> **Task**: Restate word for word the lines that begin the listing and end with the line holding "[Materiales para descargar] (954, 24)".

> **Provided information**:
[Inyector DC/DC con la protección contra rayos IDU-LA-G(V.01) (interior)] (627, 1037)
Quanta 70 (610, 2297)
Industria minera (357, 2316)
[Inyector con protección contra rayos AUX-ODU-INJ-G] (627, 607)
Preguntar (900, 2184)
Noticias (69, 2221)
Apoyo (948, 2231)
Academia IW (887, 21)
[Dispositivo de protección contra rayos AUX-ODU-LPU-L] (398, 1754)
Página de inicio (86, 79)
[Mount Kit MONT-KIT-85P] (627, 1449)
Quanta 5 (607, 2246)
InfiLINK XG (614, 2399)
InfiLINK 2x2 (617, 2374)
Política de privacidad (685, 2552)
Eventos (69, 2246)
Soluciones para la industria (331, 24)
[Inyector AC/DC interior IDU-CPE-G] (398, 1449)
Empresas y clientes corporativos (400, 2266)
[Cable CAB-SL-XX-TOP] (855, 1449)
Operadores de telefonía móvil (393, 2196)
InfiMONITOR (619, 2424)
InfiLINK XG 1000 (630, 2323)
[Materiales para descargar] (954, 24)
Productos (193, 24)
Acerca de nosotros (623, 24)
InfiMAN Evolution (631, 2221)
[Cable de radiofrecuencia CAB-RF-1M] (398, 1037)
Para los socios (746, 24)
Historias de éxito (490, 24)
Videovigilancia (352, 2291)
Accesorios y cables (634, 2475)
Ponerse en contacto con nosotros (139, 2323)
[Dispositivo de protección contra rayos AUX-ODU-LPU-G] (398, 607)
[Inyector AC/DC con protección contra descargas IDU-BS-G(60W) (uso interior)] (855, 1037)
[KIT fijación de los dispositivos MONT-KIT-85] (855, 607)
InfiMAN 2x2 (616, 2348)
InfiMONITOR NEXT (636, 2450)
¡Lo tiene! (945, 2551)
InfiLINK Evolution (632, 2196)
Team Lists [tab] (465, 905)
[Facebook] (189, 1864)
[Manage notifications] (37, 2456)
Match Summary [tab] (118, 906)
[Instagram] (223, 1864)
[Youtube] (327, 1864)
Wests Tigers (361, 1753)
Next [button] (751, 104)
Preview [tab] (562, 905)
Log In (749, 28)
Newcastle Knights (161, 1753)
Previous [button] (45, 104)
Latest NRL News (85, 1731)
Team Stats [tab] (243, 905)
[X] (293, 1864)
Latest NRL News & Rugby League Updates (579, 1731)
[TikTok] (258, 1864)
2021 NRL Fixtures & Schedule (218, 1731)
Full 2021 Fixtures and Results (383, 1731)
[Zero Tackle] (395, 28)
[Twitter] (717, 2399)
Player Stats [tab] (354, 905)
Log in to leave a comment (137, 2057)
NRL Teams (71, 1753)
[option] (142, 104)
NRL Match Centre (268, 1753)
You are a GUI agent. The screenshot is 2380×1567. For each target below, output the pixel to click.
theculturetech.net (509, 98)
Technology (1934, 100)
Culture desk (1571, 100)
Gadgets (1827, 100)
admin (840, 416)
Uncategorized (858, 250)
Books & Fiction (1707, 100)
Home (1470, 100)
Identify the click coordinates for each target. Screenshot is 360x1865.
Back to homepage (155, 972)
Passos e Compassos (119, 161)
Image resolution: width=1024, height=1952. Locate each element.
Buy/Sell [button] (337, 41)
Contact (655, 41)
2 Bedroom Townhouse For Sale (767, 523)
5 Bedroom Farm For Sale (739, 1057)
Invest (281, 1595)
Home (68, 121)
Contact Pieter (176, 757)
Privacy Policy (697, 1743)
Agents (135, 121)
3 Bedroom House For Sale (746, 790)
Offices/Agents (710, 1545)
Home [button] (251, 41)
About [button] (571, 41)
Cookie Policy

> **The answer**:
[Inyector DC/DC con la protección contra rayos IDU-LA-G(V.01) (interior)] (627, 1037)
Quanta 70 (610, 2297)
Industria minera (357, 2316)
[Inyector con protección contra rayos AUX-ODU-INJ-G] (627, 607)
Preguntar (900, 2184)
Noticias (69, 2221)
Apoyo (948, 2231)
Academia IW (887, 21)
[Dispositivo de protección contra rayos AUX-ODU-LPU-L] (398, 1754)
Página de inicio (86, 79)
[Mount Kit MONT-KIT-85P] (627, 1449)
Quanta 5 (607, 2246)
InfiLINK XG (614, 2399)
InfiLINK 2x2 (617, 2374)
Política de privacidad (685, 2552)
Eventos (69, 2246)
Soluciones para la industria (331, 24)
[Inyector AC/DC interior IDU-CPE-G] (398, 1449)
Empresas y clientes corporativos (400, 2266)
[Cable CAB-SL-XX-TOP] (855, 1449)
Operadores de telefonía móvil (393, 2196)
InfiMONITOR (619, 2424)
InfiLINK XG 1000 (630, 2323)
[Materiales para descargar] (954, 24)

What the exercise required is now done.